> **INPUT MATERIAL**
Segment Open

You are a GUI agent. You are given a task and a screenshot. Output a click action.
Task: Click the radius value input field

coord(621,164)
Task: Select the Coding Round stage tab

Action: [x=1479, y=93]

Segment Closed
Segment Open

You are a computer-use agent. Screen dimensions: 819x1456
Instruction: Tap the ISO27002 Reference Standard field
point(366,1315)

Segment Closed

> **ACTIVITY**
Take from the listing above each line in which the string "agent" is found.

> **OUTPUT OF THE EXERCISE**
You are a GUI agent. You are given a task and a screenshot. Output a click action.
You are a computer-use agent. Screen dimensions: 819x1456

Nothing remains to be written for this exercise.